When I looked a few weeks ago at the stat for the first five days of the year I found that the correlation with the yearly close there was essentially random, so I was wondering when I had a look at the full January Barometer stat whether I would find the same but was pleasantly surprised when I did not.
The numbers I was looking were from 1950 to the present, so that's a good statistical sample, and in that time 72.86% of years closed green, and 27.14% of years closed red, with 61.43% of Januaries closing green in that time and 38.57% of them closing red.

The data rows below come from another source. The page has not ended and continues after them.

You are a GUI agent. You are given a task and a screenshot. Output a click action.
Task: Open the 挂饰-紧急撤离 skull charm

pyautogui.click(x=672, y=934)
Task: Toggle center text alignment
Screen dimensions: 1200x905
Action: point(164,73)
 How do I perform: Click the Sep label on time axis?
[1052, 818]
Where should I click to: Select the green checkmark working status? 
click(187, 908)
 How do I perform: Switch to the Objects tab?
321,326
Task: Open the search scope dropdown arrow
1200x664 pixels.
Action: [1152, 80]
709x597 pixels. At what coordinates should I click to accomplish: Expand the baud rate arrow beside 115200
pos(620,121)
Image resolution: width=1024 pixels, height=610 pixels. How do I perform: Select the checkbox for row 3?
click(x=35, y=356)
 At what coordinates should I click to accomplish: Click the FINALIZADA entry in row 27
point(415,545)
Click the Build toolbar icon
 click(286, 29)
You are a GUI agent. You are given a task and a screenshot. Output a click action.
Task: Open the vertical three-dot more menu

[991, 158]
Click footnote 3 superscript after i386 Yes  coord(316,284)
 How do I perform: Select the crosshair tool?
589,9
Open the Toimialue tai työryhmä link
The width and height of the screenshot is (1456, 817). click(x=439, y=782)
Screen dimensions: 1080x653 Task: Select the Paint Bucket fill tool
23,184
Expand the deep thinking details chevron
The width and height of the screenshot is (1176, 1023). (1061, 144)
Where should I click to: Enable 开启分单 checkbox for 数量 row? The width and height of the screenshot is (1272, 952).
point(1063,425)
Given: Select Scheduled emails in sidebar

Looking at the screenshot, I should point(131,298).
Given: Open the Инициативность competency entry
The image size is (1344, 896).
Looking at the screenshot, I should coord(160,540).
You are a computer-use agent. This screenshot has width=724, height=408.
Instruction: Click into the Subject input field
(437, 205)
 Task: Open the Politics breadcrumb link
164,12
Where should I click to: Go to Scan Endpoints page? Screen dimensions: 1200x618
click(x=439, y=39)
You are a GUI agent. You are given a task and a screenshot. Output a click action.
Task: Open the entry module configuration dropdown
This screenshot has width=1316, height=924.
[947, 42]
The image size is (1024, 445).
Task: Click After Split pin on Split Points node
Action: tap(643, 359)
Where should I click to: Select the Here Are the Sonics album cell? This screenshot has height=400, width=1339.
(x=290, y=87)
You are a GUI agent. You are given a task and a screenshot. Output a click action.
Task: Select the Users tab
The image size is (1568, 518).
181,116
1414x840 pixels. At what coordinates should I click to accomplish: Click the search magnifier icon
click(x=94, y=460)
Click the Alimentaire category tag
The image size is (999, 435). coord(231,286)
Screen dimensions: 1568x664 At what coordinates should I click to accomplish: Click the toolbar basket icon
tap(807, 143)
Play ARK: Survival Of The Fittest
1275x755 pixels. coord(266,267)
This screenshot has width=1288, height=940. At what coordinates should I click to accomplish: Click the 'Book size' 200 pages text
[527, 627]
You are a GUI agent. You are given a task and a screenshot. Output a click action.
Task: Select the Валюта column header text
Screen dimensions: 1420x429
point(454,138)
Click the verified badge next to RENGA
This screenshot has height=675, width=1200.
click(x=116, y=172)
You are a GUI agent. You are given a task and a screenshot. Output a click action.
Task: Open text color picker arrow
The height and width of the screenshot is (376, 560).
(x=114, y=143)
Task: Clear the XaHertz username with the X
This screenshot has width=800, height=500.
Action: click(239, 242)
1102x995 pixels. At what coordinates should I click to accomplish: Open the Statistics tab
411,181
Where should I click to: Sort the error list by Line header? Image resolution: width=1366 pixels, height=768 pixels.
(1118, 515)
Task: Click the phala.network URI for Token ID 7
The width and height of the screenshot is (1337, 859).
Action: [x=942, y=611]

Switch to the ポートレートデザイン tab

I've looked at the numbers for continuation from those January closes, so in the event that January closed green, then a continuation would be that year closing higher than that January close, not just closing green for the full year, and the same for bearish continuations after a red close in January. On that basis the odds of a bullish continuation into the yearly close were 83.872%, well up from the average 72.86%, and where a January closed up over 2% then that strengthened further to 87.1% odds of the year closing up from there.
In the event of a red close in January, that delivered 40.74% odds of continuation down from there into the close for the year, up almost 50% from the average but obviously still significantly less than even odds of a red close. Now January this year closed red of course, but very marginally, only by 0.2%, so I have also had a quick look to see how many red January closes were 0.5% or less, and how they performed afterwards. Unfortunately there were no other instances so I expanded that to closes less than 1% or less and there were four. That is too few to be a reliable number really but for what that's worth three out of those four closed red, for an average decline of 17.5%, helped along by one of them being January 1974. The other closed up less than 2% in 1984.
Overall the January Barometer is a solid stat that has delivered good results in the past and may well continue to do so in the future. On to the markets.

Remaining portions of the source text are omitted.